One of the ways in which Fretheim emphasises that the earth was not created perfect in the sense that we think of the word. It is well-attested that earthquakes and other such events were occurring well before humans appeared on the scene.
What Job experiences in his sufferings is that God does not intervene in stopping them from happening. As mentioned above, God does not micro-manage the universe. Fretheim even says that “one point of these speeches (between God and Job) is that God’s governance of the world is not all-controlling.” The world that God has created can be a dangerous world, but as also mentioned above, “without such potentially dangerous dimensions of the natural order, there would be no human life.” As I read this section of the book, my first thoughts were that this is fine, but it still begs the question of why God did not make a world which could preserve human life more. Fretheim addresses this by stressing the following points:
- This kind of world is “deemed necessary for it to be a good world.”
- God challenges Job to trust that God’s design of the world, however dangerous, does manifest a concern for the life and well-being of all its creatures.

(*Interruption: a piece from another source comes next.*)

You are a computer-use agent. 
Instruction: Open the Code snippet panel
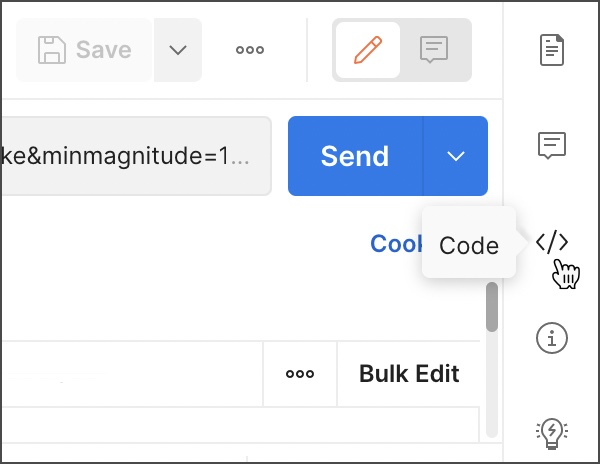coord(552,242)
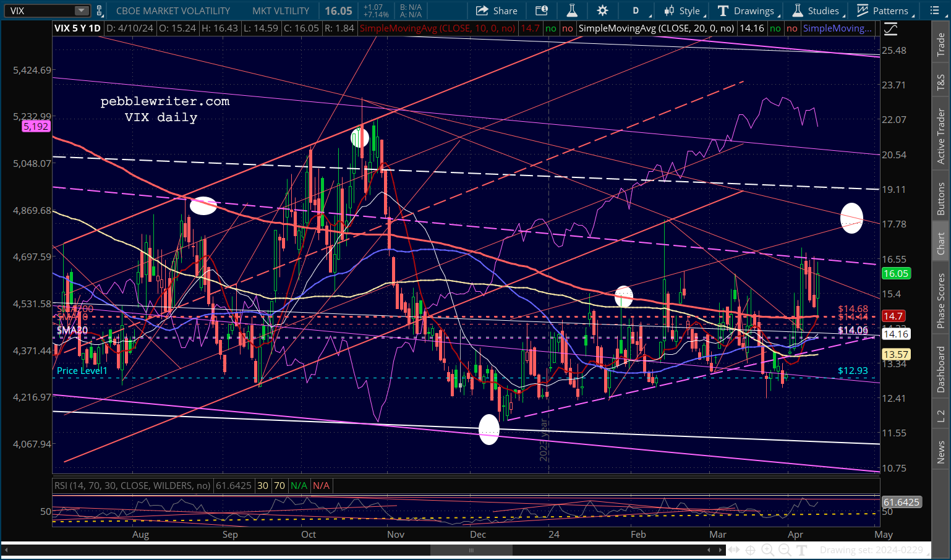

- God will sustain such a world that is both ordered and open-ended (and therefore dangerous) because of its continuing creative potential.
- There is a price, sometimes a horrendous price, that people may pay for living in such a world. But this is a price that God also pays, for God too will experience the suffering that the creatures undergo.
- The God speeches are comforting words to job, helping him to see that God is ultimately responsible for creating and for still sustaining the kind of world in which his suffering is taking place.